*TASK TO COMPLETE*
Continue the passage below on the H-1B visa reform bill, starting after its final sentence.

─── SOURCE TEXT ───

The bill's co-author is Sona Shah, an Indian American who has
spent the last seven years fighting what became a class-action discrimination lawsuit against software and services firm ADP
Wilco. Shah and former colleague Kai Barrett, a British citizen who was transferred from Wilco's London office to New York
City on an H-1B visa, filed it on behalf of both U.S. workers who were discriminated against in favor of temporary visiting
workers, and H-1B visa holders who were exploited through shockingly low wages and other means. Barrett has been granted a
green card by a subsequent employer.
Shah's experience is that the wage estimates in the CIS report err on the conservative side. "I am an Indian
American with a lot of family members who have been brought to America on H-1B visas," she said. "The salary discrepancies
they experienced compared to the prevailing American labor market were far in excess of $13,000 — closer to about $50,000.
In some cases it was even more than that."
For employers who abuse the program, it isn't strictly about salaries —
it's about exercising ultimate control over their work force. "The H-1B visa defeats at-will employment," said Shah. If an
American finds a higher-paying job, he or she can pursue the opportunity. But an H-1B visa worker is tied to the company that
sponsored the visa, with no legal recourse. The employer controls the worker until the end of the visa's term. "The salaries
are just one aspect of it," Shah said. "The idea of an indentured work force is the primary benefit."
John Miano, author
of "The Bottom of the Pay Scale, Wages for H-1B Computer Programmers" report from CIS, an immigration think tank, said the
program is generally discussed at a very superficial level — the focus is on the need for "the world's best and brightest
to come to the United States," he said. But according to Miano and Shah, a closer look at who is actually coming in on this
program suggests that it's not the world's best and brightest.
The report lists consultancies, known as body shops,
that hire thousands of H-1B workers to perform IT or back-office tasks for U.S. companies on a contract basis, said IEEE-USA's
Hira. Though paid by the body shop, the visa holders work on a daily basis in the contracting company's facilities. Furthermore,
to depress the prevailing wage even further, the body shops do not employ American workers at all. These consultancies protest
lowering the cap on the H-1B law as a hindrance to trade, said Hira.
On Miano's personal Web site, www.colosseumbuilders.com,
he lists the lowest-paying employers of H-1B computer workers with more than 100 visa workers in fiscal year 2004. More often
than not, he said, these H-1B workers have no actual assignment when they enter the United States as a body shop employee.
Aiming
at body shops and other abusers of the system, Pascrell's bill builds in support for program enforcement. "I want to give
the Department of Labor some teeth and power to go after these companies that are making a sham of the law," he said.
The
right of private action detailed in the bill is designed to strengthen safeguards for workers affected by the H-1B program.
"No matter how much you reform the visa, and no matter how much government monitoring may be set up, you still have to give
power to the people," Shah said. "You have to give both American citizens as well as these H-1B petitioners the ability to
stand up for themselves in a civil court. That ability to counter any mistreatment will be the greatest deterrent of ongoing
abuse by a company." When it is no longer profitable, she said, the incentives for abusing the visa program will be removed.

─── INFORMATION PROVIDED ───

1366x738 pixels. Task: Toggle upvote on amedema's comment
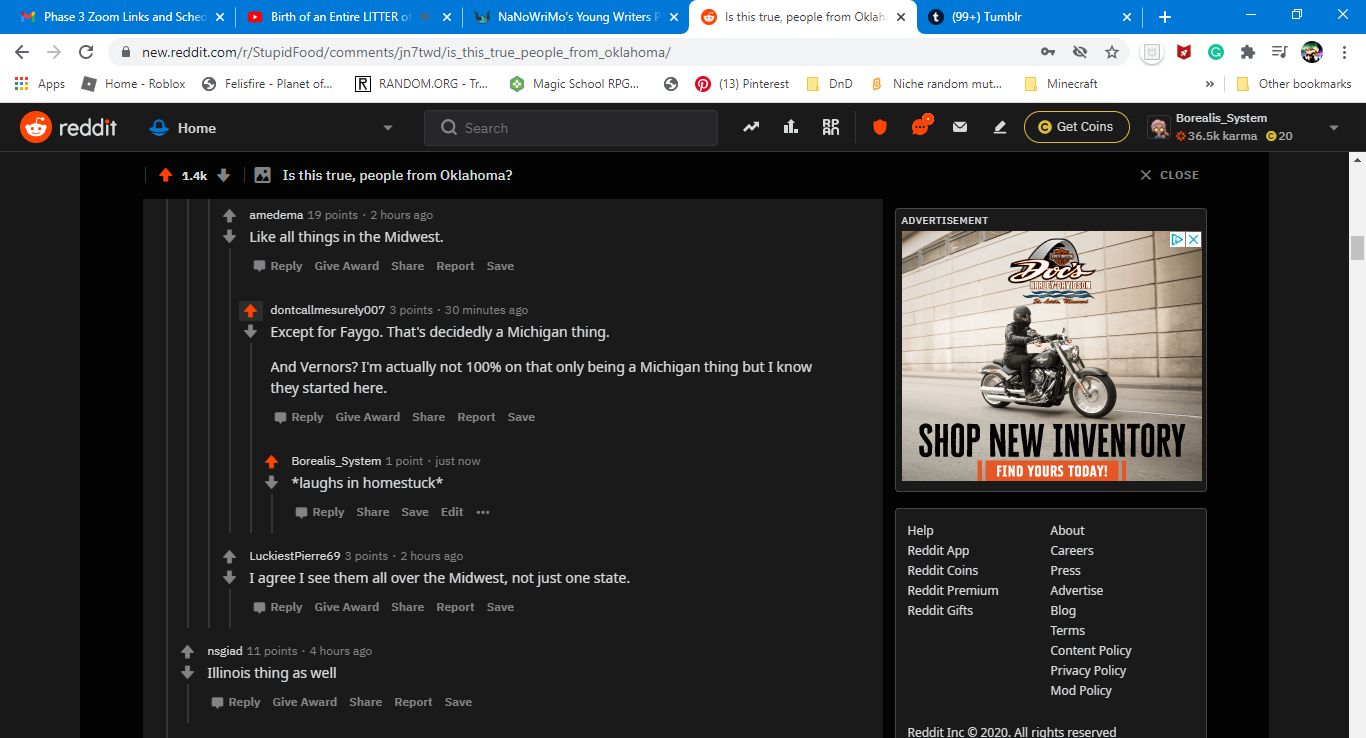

───

*TASK RESPONSE*
"The only way you can do that is by way of civil action," said Shah. "It wasn't the equal-rights amendment that made women
equal in the workplace. It was when sexual-harassment lawsuits started getting judgments in the millions of dollars that you
started to see sensitivity training. Until that point, 'boys will be boys' was the prevailing attitude. Right now, 'Americans
get displaced, and foreigners are underpaid' is the prevailing accepted attitude."
Meanwhile, other factors may be
damping enthusiasm for H-1B workers. "I have seen a decrease in the number of H-1B workers being hired," said Nanci Brewer,
human resources consultant at Wine Country Consulting. "Since 9/11, the high-tech recovery has been slow, and only this year
have we started to see a bit of a boom in hiring again." Although "there remains a healthy number of U.S. workers available,"
she said, "for some high-tech companies who need specialized EEs, foreign nationals are still one of their main options."
Brewer
said she has not seen abuses in H-1B hiring or wages. "In my experience with clients and employers, the pay rates for H-1B
employees have been based on the exact same criteria as other hires," she said. "I have primarily worked with small- to medium-size
companies, so maybe they've just been much more ethical than those [in the CIS report]. It is my experience that here in the
Bay Area, H-1B workers are as valued as others."
Norman Matloff, a professor of computer science at the University
of California at Davis, wrote a seminal work on the subject, published in the University of Michigan Journal of Law Reform.
H-1Bs save employers money in two ways, he said.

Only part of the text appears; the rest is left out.